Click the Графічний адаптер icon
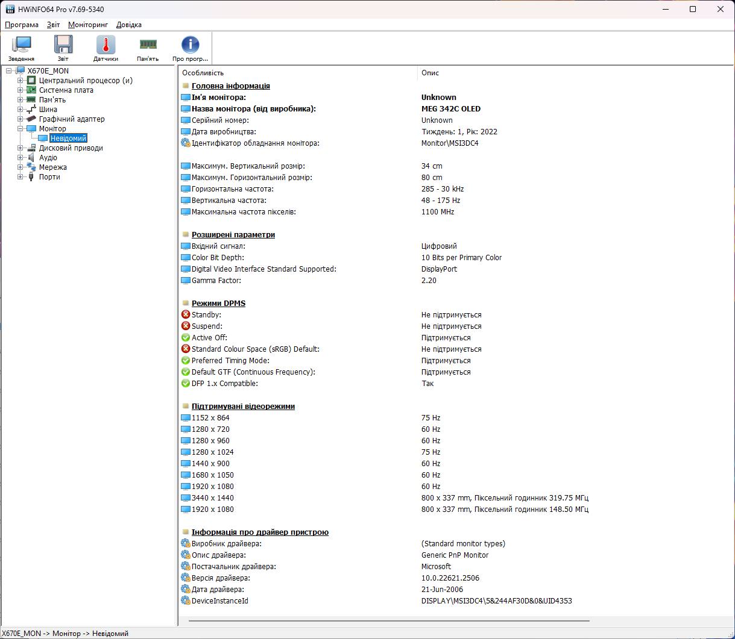This screenshot has height=639, width=735. tap(30, 119)
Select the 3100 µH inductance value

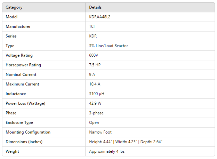coord(97,94)
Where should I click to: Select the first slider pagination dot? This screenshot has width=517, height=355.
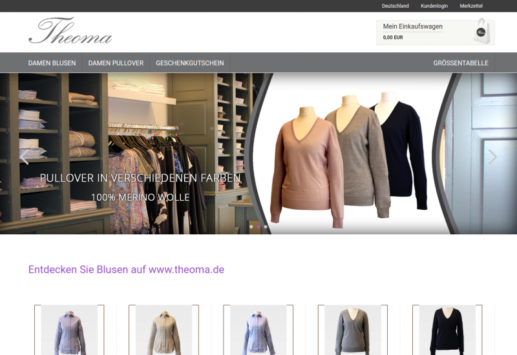coord(251,227)
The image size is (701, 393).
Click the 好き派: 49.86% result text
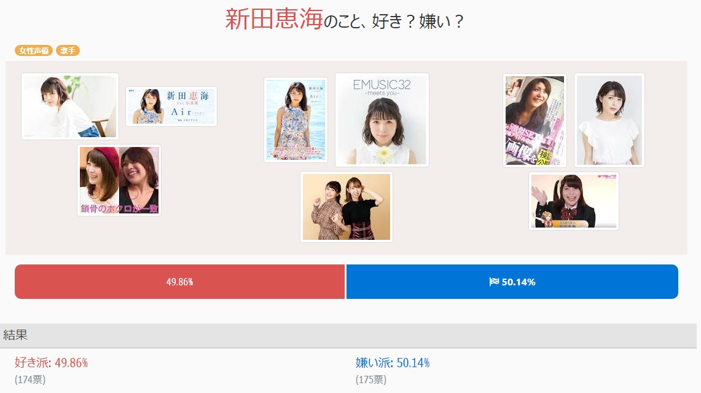52,363
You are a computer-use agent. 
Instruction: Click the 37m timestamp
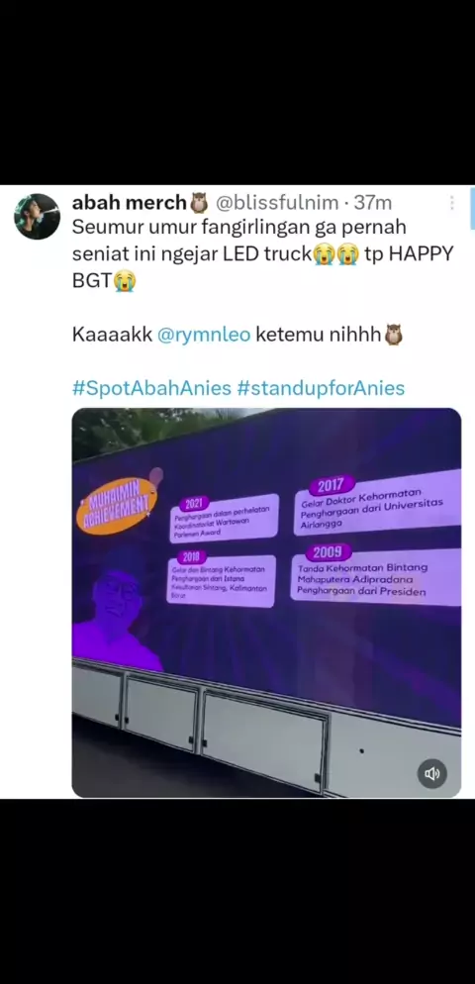373,203
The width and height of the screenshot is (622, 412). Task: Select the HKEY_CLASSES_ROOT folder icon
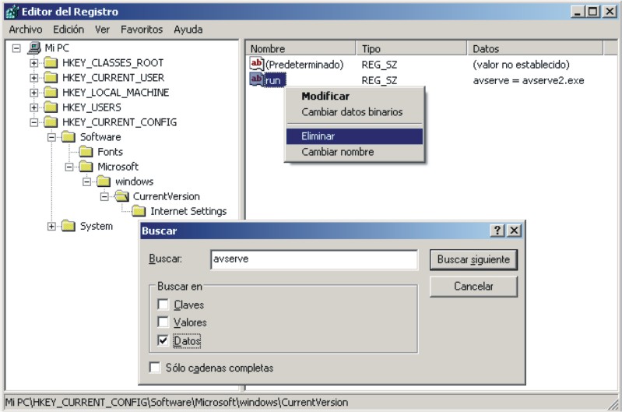click(x=51, y=63)
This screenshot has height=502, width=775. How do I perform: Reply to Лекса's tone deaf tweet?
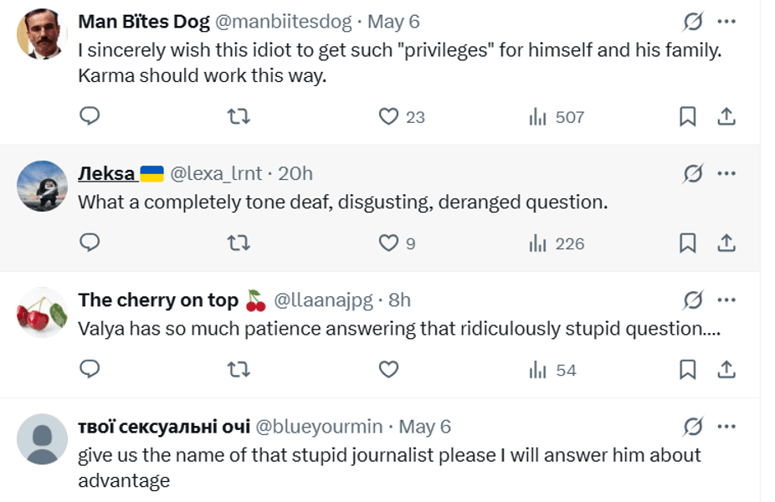point(90,243)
######
### EXERCISE PROMPT
Omit all images when repeating the data above exactly.

### YOUR SOLUTION
Click the Графічний адаптер icon
This screenshot has height=639, width=735. tap(30, 119)
Select the 3100 µH inductance value

coord(97,94)
Where should I click to: Select the first slider pagination dot? This screenshot has width=517, height=355.
coord(251,227)
The image size is (701, 393).
Click the 好き派: 49.86% result text
52,363
You are a computer-use agent. 
Instruction: Click the 37m timestamp
373,203
The width and height of the screenshot is (622, 412). Task: Select the HKEY_CLASSES_ROOT folder icon
click(x=51, y=63)
This screenshot has height=502, width=775. How do I perform: Reply to Лекса's tone deaf tweet?
point(90,243)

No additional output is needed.